The former worker said when they reported these acts and hen injuries to the manager, the response was "oh well" or that management would talk to the worker involved "next time".
"The attitude of the manager was pretty much out of sight, out of mind as long as paperwork was done."
Northern Eggs has full confidence in its welfare standards, manager Tracy Martyn said in a response.
"We are constantly reviewing ways to improve our operations, so when a staff member is not performing to the standards required, extra training is provided or they choose to leave the company," she said.
"We are frustrated that the animal activist organisation, SAFE, continues to circulate a number of images of dead birds from our farm prior to May this year."

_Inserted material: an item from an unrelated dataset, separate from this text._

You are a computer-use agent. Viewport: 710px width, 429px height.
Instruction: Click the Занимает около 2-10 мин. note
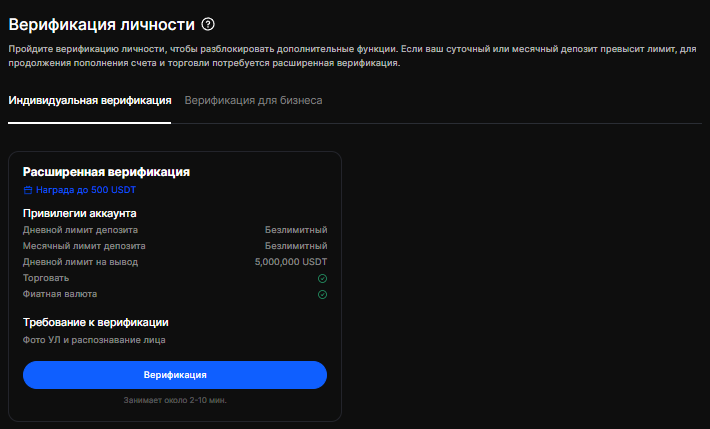pos(175,400)

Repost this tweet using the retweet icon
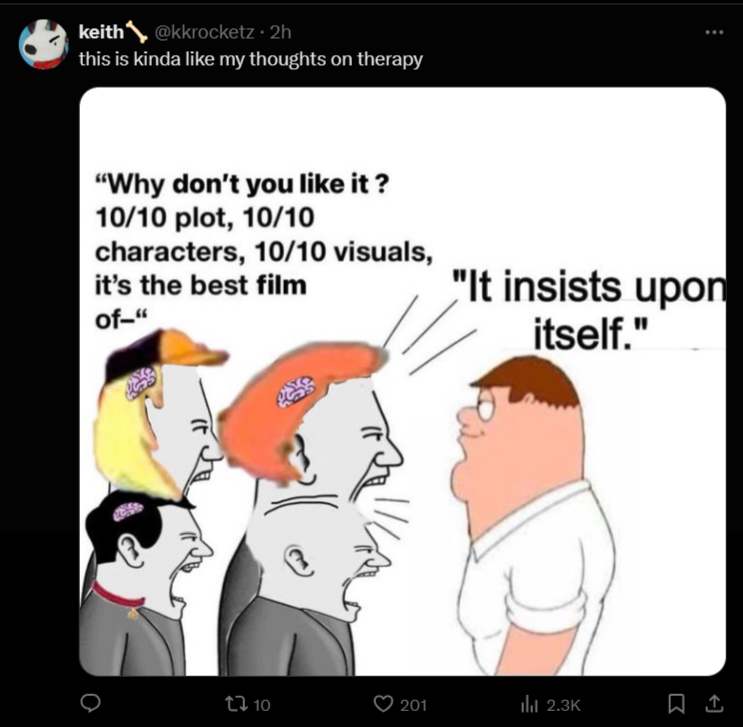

Northern Eggs said animal welfare was its "top priority" and supermarkets have been invited to inspect the farm.
The business is part of an egg producers cooperative that sells eggs under the brand, Morning Harvest.
Independent auditors have also been commissioned by the business to conduct a welfare audit to "further verify the integrity of our operation", the producer stated.
Following allegations being raised about the practices of Northern Eggs in late 2019 and in May this year, the Ministry for Primary Industries conducted two unannounced welfare inspections.
"We found no evidence of breaches of the Animal Welfare Act," MPI compliance director Gary Orr said in a response.
"It is incorrect to suggest that MPI does not hold people to account."
Orr said when evidence of offending is found, the Government agency will often prosecute or issue infringement notices.
The public has been urged to contact MPI if they have information about potential animal welfare breaches.
SAFE is calling for all caged hen farming to be banned in New Zealand, following similar moves from several European countries and nine states in the United States.
The organisation says colony cages, which must be used with a minimum of 750cm2 per hen, are in breach of the Animal Welfare Act, which states animals must be able to display normal behaviours.
"The fact remains that colony cages are just as cruel as the battery cages they replaced," SAFE campaigns manager Jessica Chambers said in a press release.
"Hens are living in truly harrowing and disgusting conditions, and yet MPI has not held them accountable."
Battery cages are being phased out in New Zealand, with a total ban set to be in place by the end of next year.
SAFE claims a recent Colmar Brunton poll found 76 per cent of Kiwis opposed the caging of hens.
The Egg Producers Federation of New Zealand says Kiwis consume 226 eggs per person annually and that it is one of the highest rates globally.